Am Altar der evangelischen Kirche: (v.l.) Pfarrer Klaus Gruzlewski, Dekan Mathis Steinbauer, Regionalbischöfin Susanne Breit-Kessler, Pfarrerin Barbara Hopfmüller, Bürgermeister Edwin Klostermeier, Referent Friedemann Steck und Pfarrer Christoph Nobs. Foto: rabe

Regionalbischöfin Susanne Breit-Kessler überzeugt sich von ökumenischer Gastfreundschaft

Putzbrunn - Hoher Besuch im ökumenischen Kirchenzentrum Putzbrunn: Regionalbischöfin Susanne Breit-Kessler war im Rahmen ihrer Visitation in der evangelischen Kirchengemeinde der Jubilatekirche zu Gast.

Bei ihrem ganztägigen Besuch verschaffte sich die Regionalbischöfin einen ersten Überblick und lernte die Kirchengemeinde kennen. Auf den hohen Besuch mussten Pfarrer Klaus Gruzlewski und Pfarrerin Barbara Hopfmüller lange warten, denn die letzte Visitation fand bereits vor 28 Jahren statt. „Das ist schon etwas ungewöhnlich, dass es so lange gedauert hat“, merkte Dekan Mathis Steinbauer an.

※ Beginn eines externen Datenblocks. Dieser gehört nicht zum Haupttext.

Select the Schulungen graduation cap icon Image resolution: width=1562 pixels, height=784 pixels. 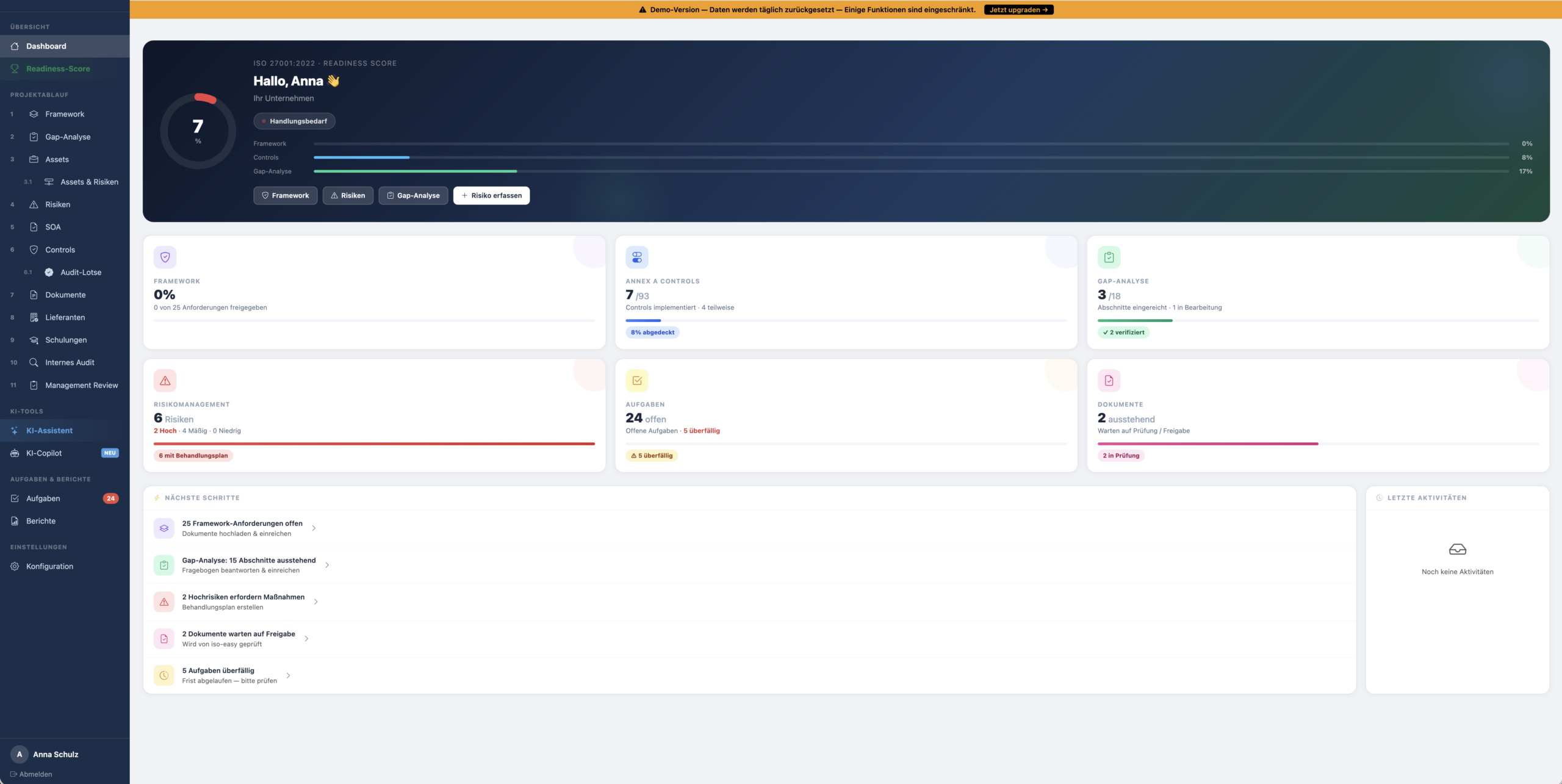click(x=34, y=340)
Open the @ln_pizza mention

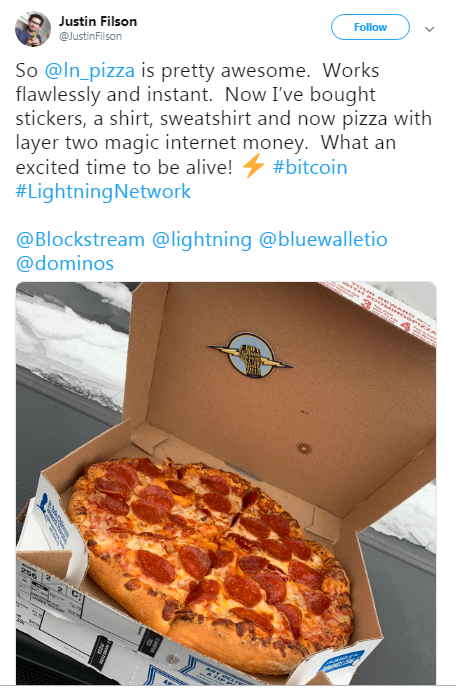pyautogui.click(x=90, y=71)
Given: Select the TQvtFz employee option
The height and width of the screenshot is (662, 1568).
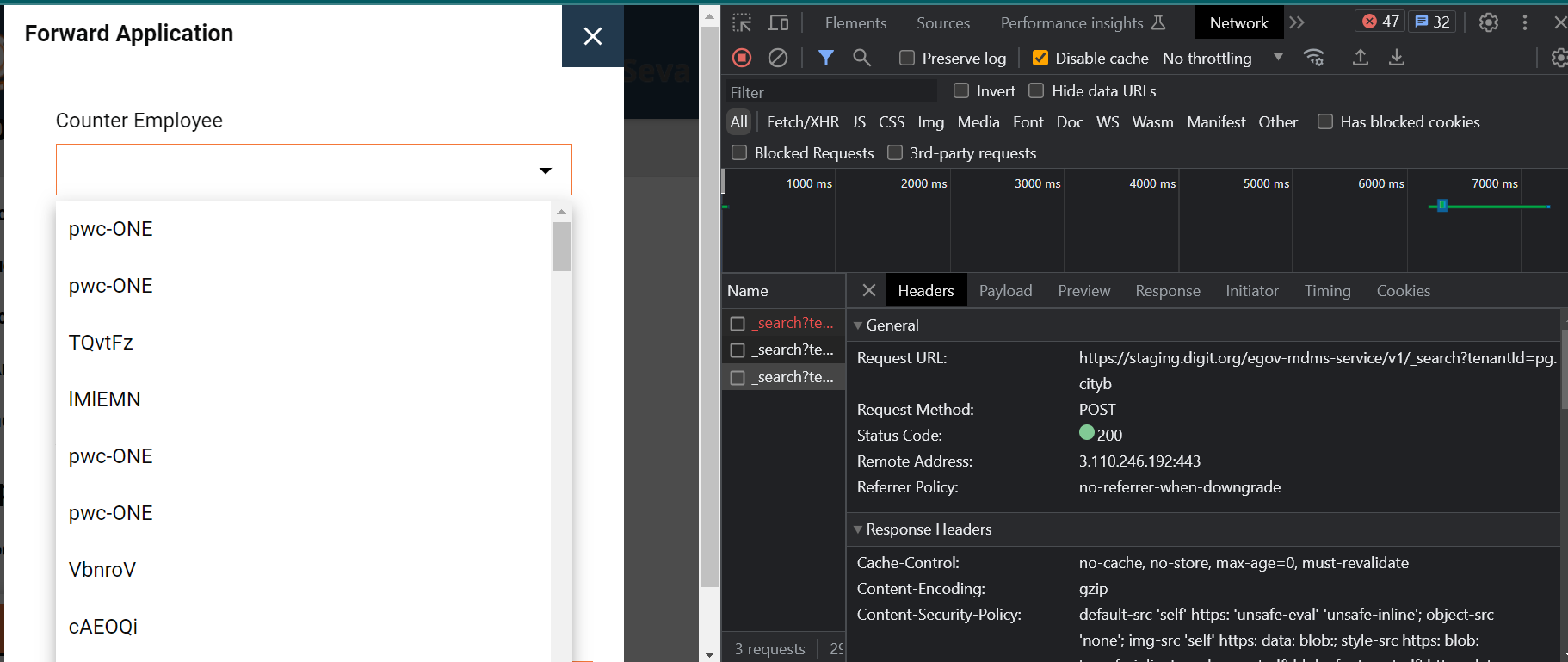Looking at the screenshot, I should click(102, 343).
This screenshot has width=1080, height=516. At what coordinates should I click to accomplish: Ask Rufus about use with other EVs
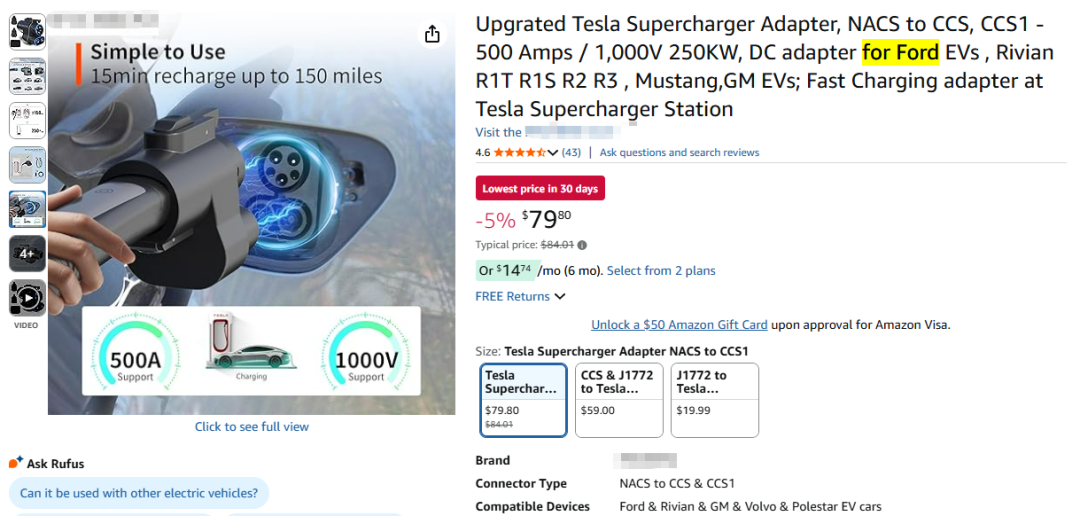139,493
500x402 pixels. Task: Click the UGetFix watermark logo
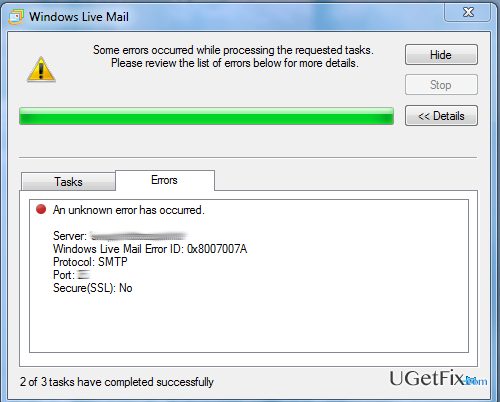coord(438,379)
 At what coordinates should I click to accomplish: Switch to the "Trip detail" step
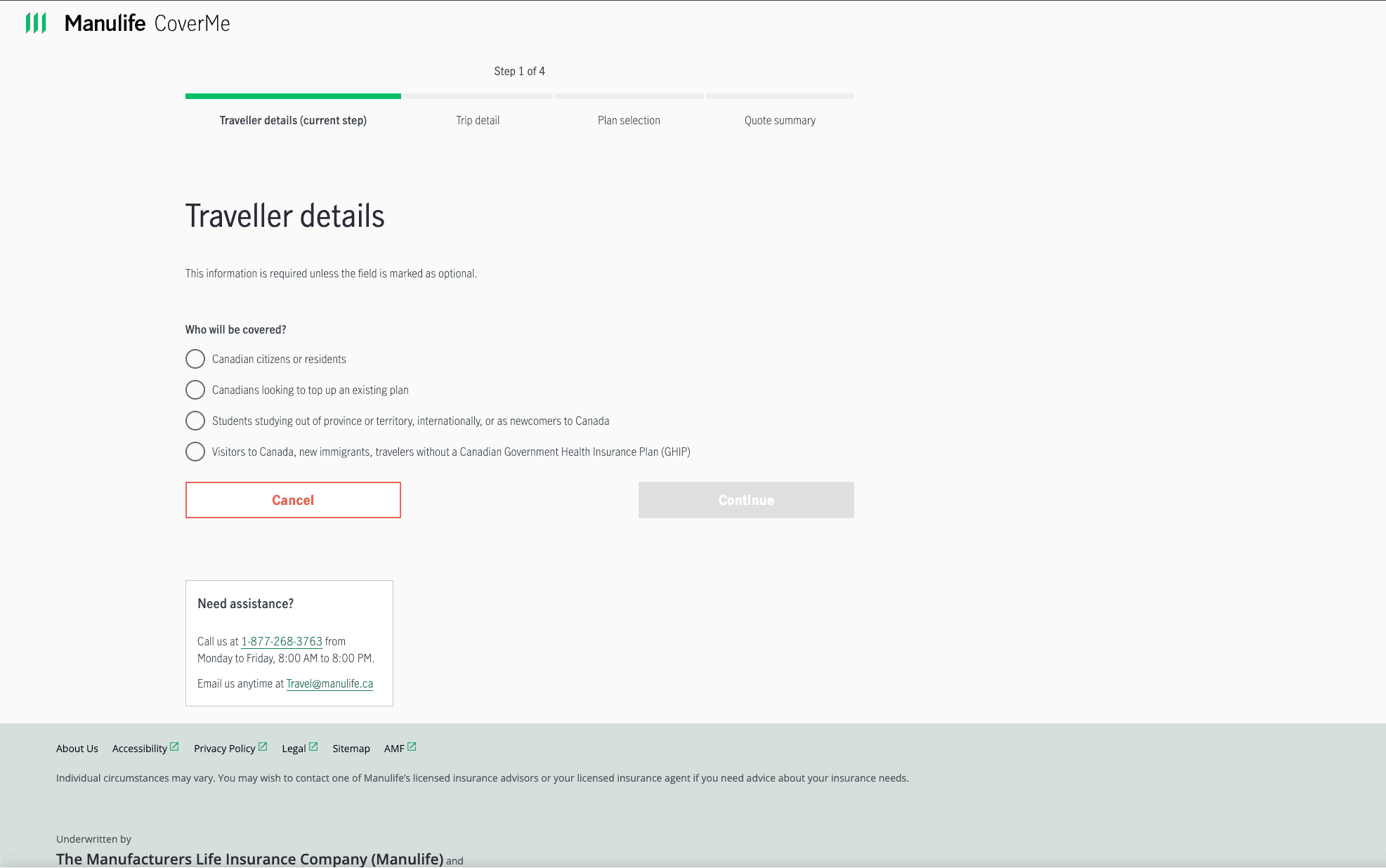[x=477, y=120]
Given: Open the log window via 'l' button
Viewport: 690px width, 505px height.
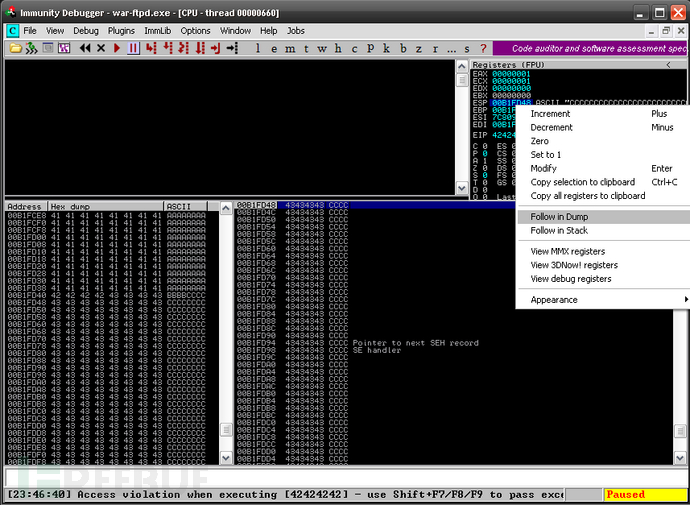Looking at the screenshot, I should coord(259,48).
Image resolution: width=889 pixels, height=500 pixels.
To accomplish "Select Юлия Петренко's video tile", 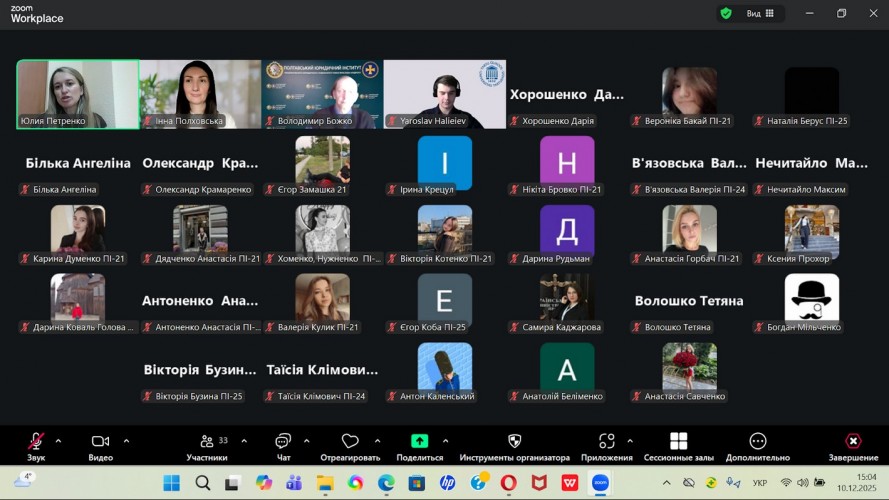I will coord(78,94).
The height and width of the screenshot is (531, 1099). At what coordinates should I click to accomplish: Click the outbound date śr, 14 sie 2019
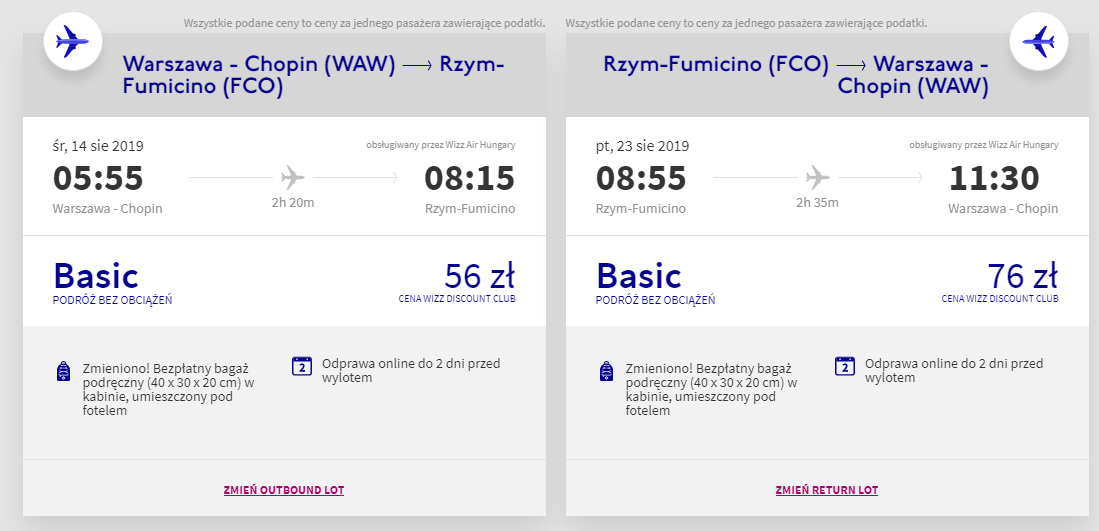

Nach einem gemeinschaftlichen Gottesdienst und der Besichtigung der evangelischen und katholischen Kirche stand die erste gemeinsame Gesprächsrunde an. Mit dabei waren auch der katholische Pfarrer Christoph Nobs sowie Putzbrunns Bürgermeister Edwin Klostermeier. Im Mittelpunkt stand das ökumenische Gemeindezentrum Putzbrunn, das beide Konfessionen unter einem Dach verbindet.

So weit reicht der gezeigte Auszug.